_Directions_: Scan the lines below; pull out those with "will".

_Records shown_:
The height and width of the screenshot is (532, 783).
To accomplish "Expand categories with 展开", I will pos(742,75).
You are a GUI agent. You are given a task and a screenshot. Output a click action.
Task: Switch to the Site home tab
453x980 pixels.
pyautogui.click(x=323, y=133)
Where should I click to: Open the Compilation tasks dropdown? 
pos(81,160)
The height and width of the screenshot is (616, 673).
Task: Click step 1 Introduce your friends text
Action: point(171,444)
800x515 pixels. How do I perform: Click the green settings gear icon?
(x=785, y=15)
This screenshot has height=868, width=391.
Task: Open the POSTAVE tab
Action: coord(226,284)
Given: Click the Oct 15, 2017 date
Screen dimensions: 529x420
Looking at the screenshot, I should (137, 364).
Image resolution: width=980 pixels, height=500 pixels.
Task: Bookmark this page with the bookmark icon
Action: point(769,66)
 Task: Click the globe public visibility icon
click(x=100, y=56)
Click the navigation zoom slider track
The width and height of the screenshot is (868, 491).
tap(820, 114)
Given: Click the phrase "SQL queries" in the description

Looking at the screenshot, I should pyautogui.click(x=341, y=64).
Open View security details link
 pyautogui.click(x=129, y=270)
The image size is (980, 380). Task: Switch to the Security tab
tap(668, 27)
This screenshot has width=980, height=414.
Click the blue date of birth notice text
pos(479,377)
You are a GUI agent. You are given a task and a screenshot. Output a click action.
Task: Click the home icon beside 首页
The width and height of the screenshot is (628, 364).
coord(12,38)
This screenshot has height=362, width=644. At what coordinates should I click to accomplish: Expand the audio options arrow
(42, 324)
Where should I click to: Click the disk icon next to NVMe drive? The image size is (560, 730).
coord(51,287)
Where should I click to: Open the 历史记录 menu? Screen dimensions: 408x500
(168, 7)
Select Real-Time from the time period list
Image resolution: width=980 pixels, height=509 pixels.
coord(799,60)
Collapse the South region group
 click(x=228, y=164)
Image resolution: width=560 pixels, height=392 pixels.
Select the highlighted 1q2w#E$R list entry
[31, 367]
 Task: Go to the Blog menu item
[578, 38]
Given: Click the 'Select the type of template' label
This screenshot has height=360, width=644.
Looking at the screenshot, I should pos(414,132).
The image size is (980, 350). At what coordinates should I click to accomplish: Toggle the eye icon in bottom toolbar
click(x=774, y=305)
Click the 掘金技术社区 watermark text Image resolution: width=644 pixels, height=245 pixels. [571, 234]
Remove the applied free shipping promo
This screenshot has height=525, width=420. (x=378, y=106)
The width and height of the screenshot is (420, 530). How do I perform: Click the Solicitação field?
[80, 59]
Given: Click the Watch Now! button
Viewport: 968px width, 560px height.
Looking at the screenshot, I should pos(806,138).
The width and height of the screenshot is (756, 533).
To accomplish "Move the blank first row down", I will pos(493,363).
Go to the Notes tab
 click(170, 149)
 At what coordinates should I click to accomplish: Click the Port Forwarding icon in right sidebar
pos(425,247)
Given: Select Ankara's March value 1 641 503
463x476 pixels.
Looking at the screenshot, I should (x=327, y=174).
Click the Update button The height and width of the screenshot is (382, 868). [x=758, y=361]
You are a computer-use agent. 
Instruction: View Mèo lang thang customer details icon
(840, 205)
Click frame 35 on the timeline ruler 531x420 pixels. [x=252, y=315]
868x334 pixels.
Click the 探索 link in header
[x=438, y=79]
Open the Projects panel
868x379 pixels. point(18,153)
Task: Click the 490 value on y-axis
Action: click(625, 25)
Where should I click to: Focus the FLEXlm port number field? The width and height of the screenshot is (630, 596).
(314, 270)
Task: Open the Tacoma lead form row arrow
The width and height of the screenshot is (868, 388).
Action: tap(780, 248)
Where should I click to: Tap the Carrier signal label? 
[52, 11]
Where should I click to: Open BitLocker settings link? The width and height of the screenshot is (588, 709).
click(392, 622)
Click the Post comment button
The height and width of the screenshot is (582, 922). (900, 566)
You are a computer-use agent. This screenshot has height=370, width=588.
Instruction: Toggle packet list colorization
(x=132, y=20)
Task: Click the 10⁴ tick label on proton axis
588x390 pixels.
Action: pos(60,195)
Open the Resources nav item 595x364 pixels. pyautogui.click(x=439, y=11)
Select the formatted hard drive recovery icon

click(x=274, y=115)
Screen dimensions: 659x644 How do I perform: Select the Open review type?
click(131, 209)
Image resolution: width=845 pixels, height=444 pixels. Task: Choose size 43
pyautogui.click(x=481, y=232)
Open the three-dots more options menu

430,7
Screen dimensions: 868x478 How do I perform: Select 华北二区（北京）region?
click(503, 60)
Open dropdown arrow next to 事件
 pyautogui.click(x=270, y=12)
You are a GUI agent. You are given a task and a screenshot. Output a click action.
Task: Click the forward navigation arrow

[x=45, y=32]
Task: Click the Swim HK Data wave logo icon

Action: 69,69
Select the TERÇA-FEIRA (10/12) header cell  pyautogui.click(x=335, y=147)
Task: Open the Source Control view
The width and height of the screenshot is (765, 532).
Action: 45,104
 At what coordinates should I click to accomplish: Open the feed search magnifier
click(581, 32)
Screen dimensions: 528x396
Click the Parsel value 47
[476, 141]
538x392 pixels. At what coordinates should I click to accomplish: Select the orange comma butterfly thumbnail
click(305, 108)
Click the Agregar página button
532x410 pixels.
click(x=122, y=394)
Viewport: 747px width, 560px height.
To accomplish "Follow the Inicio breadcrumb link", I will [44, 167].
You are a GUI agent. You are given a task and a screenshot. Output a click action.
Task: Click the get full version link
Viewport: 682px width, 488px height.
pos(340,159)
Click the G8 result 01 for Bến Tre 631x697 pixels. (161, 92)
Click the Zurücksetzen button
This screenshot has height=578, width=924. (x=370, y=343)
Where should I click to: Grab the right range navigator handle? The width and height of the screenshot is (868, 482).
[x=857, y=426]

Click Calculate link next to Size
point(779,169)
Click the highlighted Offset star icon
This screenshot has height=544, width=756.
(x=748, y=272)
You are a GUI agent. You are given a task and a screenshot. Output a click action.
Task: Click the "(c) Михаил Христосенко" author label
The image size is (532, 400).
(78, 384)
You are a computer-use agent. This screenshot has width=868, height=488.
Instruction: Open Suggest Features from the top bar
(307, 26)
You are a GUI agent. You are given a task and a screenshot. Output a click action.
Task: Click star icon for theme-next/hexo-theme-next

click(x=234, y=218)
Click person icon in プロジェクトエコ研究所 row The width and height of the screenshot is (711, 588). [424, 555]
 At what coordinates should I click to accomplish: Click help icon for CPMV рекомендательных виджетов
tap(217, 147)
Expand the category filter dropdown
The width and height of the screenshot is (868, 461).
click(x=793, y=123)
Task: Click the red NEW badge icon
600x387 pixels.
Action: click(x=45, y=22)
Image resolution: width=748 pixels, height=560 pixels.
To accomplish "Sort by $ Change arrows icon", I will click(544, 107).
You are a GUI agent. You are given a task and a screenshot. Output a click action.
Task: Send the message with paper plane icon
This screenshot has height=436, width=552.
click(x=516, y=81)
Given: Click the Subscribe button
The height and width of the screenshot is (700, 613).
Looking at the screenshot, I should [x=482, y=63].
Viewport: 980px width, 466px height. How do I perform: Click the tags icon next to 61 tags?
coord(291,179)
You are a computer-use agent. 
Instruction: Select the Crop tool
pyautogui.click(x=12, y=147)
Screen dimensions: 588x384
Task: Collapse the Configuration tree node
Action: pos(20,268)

_Result below_:
To accomplish "Expand categories with 展开", I will pos(742,75).
To accomplish "Move the blank first row down", I will pos(493,363).
To accomplish "Follow the Inicio breadcrumb link", I will [44, 167].
To accomplish "Sort by $ Change arrows icon", I will click(544, 107).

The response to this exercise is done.